City of Doncaster Council (24 007 750)
The Ombudsman's final decision:
Summary: Ms X complained about the result of a financial assessment. She said the Council has not accounted for her mortgage, which means she doesn’t have enough money to live on. The Council is at fault for failing to explain in detail how it treats different mortgages in its policy and applying this to Ms X’s case, causing her emotional and financial distress. It has agreed to a package of remedies.
The complaint
- Ms X complained about the result of a financial assessment. She said the Council has not accounted for her mortgage, which means she doesn’t have enough money to live on. She also complained the Council has not properly considered her disability related expenditure (DRE). She would like the Council to reconsider its decision.
The Ombudsman’s role and powers
- We investigate complaints about ‘maladministration’ and ‘service failure’. In this statement, I have used the word fault to refer to these. We must also consider whether any fault has had an adverse impact on the person making the complaint. I refer to this as ‘injustice’. If there has been fault which has caused significant injustice, or that could cause injustice to others in the future we may suggest a remedy. (Local Government Act 1974, sections 26(1) and 26A(1), as amended)
- If we are satisfied with an organisation’s actions or proposed actions, we can complete our investigation and issue a decision statement. (Local Government Act 1974, section 30(1B) and 34H(i), as amended)
What I have and have not investigated
- I have not investigated how the Council considered Ms X’s DRE. This is because she said thought how the Council treated the DRE was correct but unkind.
How I considered this complaint
- As part of the investigation I have considered the complaint and the information provided by Ms X.

INFORMATION SHOWN –
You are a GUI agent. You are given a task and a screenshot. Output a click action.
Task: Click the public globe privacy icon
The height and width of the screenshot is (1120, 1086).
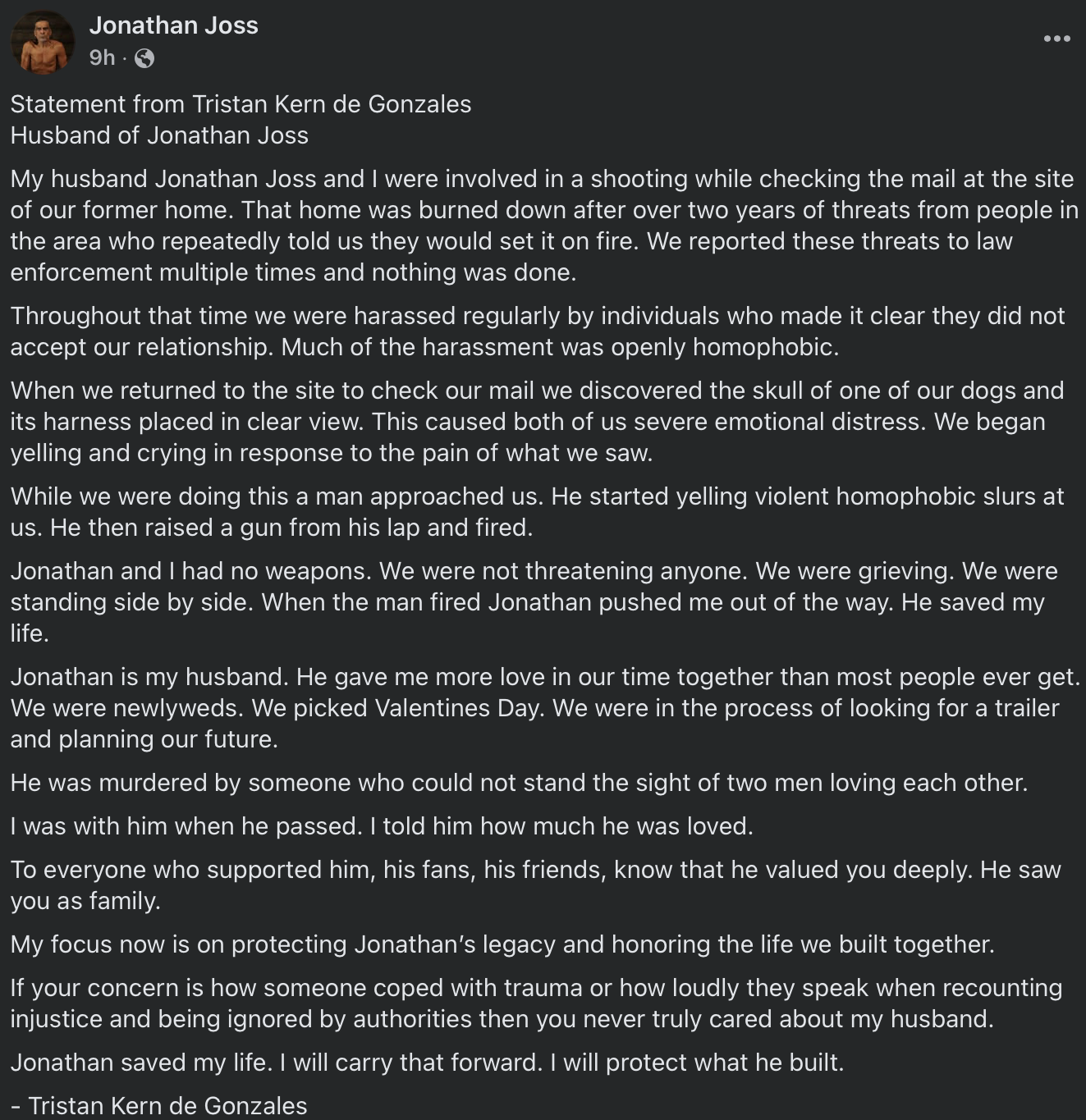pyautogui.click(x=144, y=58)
...
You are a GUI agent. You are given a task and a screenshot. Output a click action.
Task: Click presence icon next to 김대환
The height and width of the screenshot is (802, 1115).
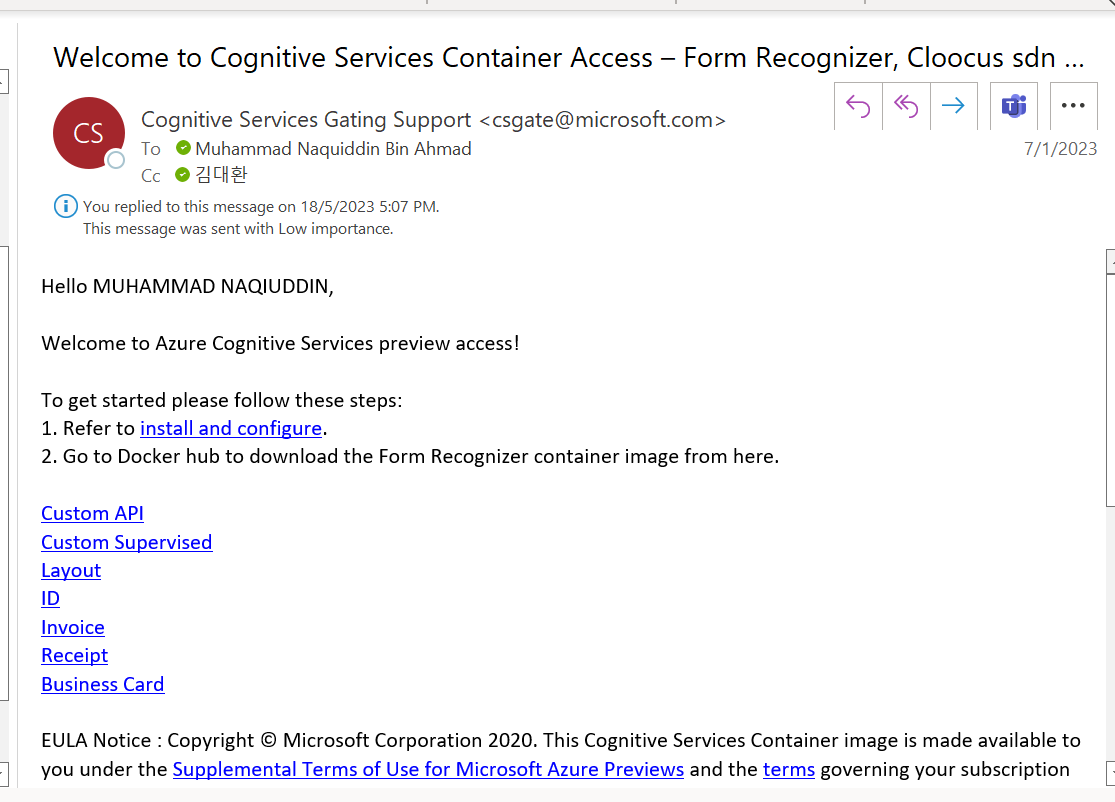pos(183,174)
---
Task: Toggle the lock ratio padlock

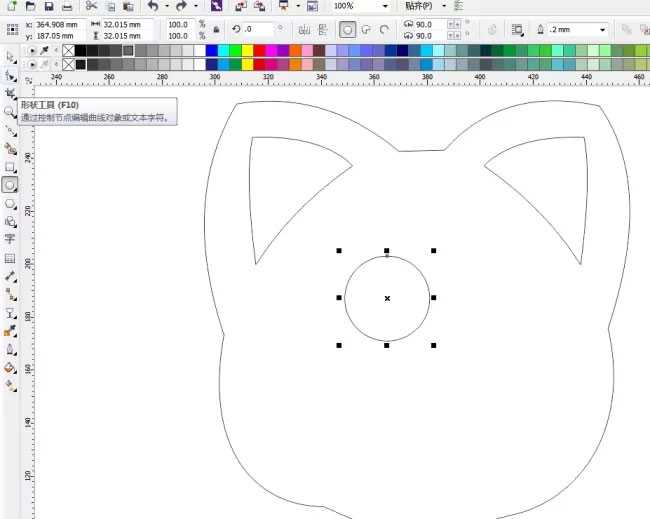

WHAT TO WORK ON – Copy out the entire Ombudsman decision word for word. Rely only on the Ombudsman decision, not the listing.

FINISHED EXERCISE –
City of Doncaster Council (24 007 750)
The Ombudsman's final decision:
Summary: Ms X complained about the result of a financial assessment. She said the Council has not accounted for her mortgage, which means she doesn’t have enough money to live on. The Council is at fault for failing to explain in detail how it treats different mortgages in its policy and applying this to Ms X’s case, causing her emotional and financial distress. It has agreed to a package of remedies.
The complaint
- Ms X complained about the result of a financial assessment. She said the Council has not accounted for her mortgage, which means she doesn’t have enough money to live on. She also complained the Council has not properly considered her disability related expenditure (DRE). She would like the Council to reconsider its decision.
The Ombudsman’s role and powers
- We investigate complaints about ‘maladministration’ and ‘service failure’. In this statement, I have used the word fault to refer to these. We must also consider whether any fault has had an adverse impact on the person making the complaint. I refer to this as ‘injustice’. If there has been fault which has caused significant injustice, or that could cause injustice to others in the future we may suggest a remedy. (Local Government Act 1974, sections 26(1) and 26A(1), as amended)
- If we are satisfied with an organisation’s actions or proposed actions, we can complete our investigation and issue a decision statement. (Local Government Act 1974, section 30(1B) and 34H(i), as amended)
What I have and have not investigated
- I have not investigated how the Council considered Ms X’s DRE. This is because she said thought how the Council treated the DRE was correct but unkind.
How I considered this complaint
- As part of the investigation I have considered the complaint and the information provided by Ms X.